American scientists have created the most detailed three-dimensional model of the pion — one of the key subatomic particles involved in the formation of matter in the universe. To achieve this, they used the Polaris supercomputer, which allowed them to obtain an unprecedentedly accurate picture of the internal structure of the particle, consisting of a quark and an antiquark. The work was carried out by researchers from the Argonne National Laboratory of the U.S. Department of Energy with the participation of specialists from the Brookhaven National Laboratory.

The goal of the project was to study how the pion is structured internally and how its fundamental components are distributed at the level of quantum chromodynamics. Pions are among the lightest hadronic particles and play a crucial role in particle physics, as they are responsible for mediating the strong interaction. This interaction holds protons and neutrons together in atomic nuclei and accounts for the overwhelming majority of the mass of visible matter in the universe. According to physicists, understanding the internal structure of the pion helps to get closer to explaining how observable matter is formed from fundamental particles.

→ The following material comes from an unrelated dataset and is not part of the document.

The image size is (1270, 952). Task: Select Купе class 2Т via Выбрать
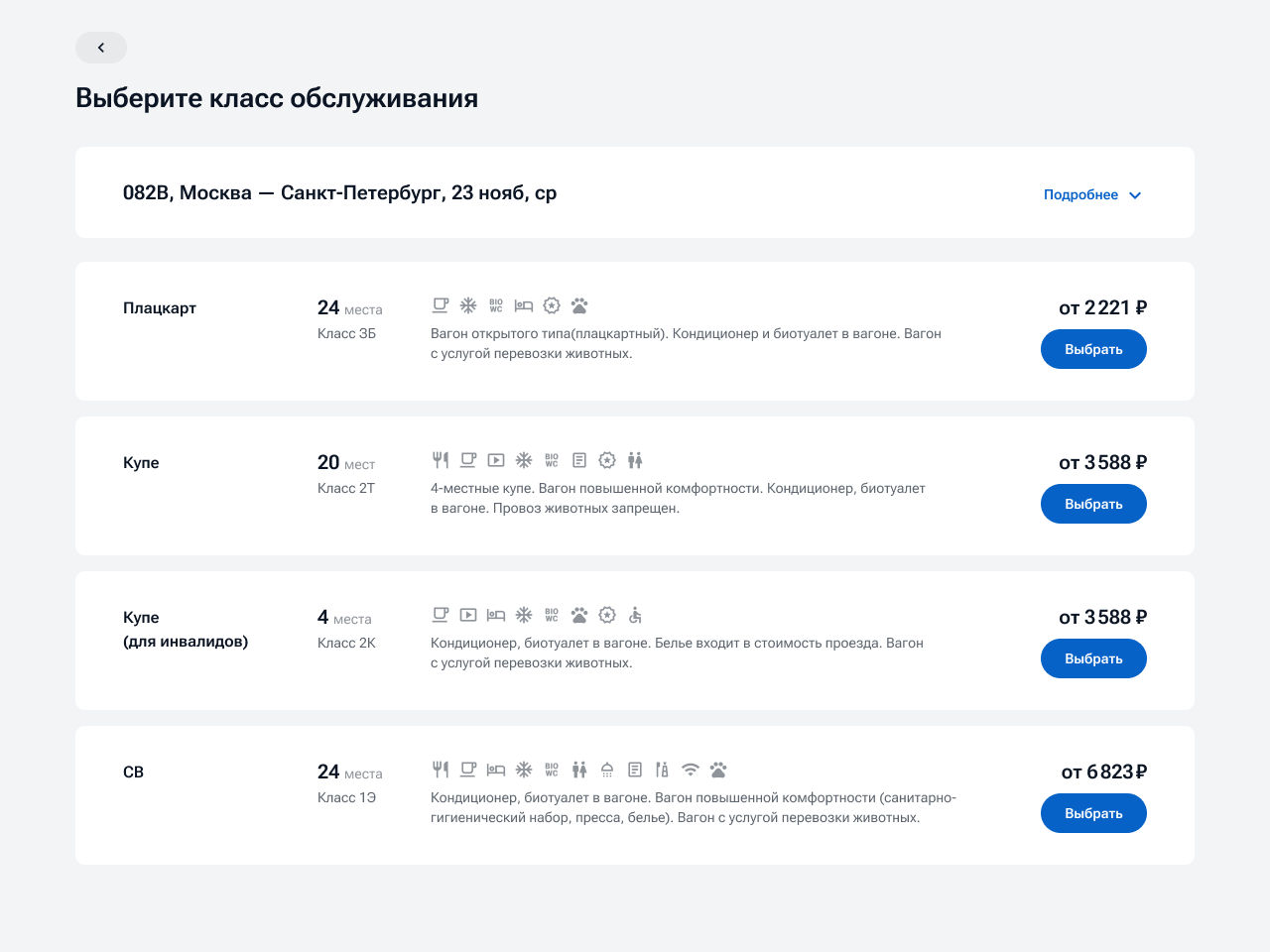1093,504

Due to extremely limited experimental data, studying the internal structure of the pion has long remained a challenging task. To overcome this limitation, scientists applied large-scale computational simulations based on lattice quantum chromodynamics methods, placing particles and fields on a computational grid with millions of nodes and modeling the behavior of the system in four-dimensional spacetime. With the help of the Polaris supercomputer, researchers were able to combine theoretical models with high computational power and reconstruct the three-dimensional structure of the pion in motion. The simulation included hundreds of snapshots of four-dimensional spacetime and allowed them to track how quarks are distributed within the particle depending on their momentum and direction of motion.

The results showed that the distribution of quarks inside the pion significantly depends on its momentum. In particular, the scientists found that the transverse size of the pion decreases as momentum increases, and at moderate values, it is smaller than that of a proton. These data were obtained based on the calculation of generalized parton distributions that describe the spatial-momentum structure of quarks. The authors of the work note that the next step will be to use the Aurora supercomputer for three-dimensional modeling of the proton. This will allow for a deeper understanding of the mechanisms that hold quarks and gluons together, forming atomic nuclei and, ultimately, all the visible matter in the universe.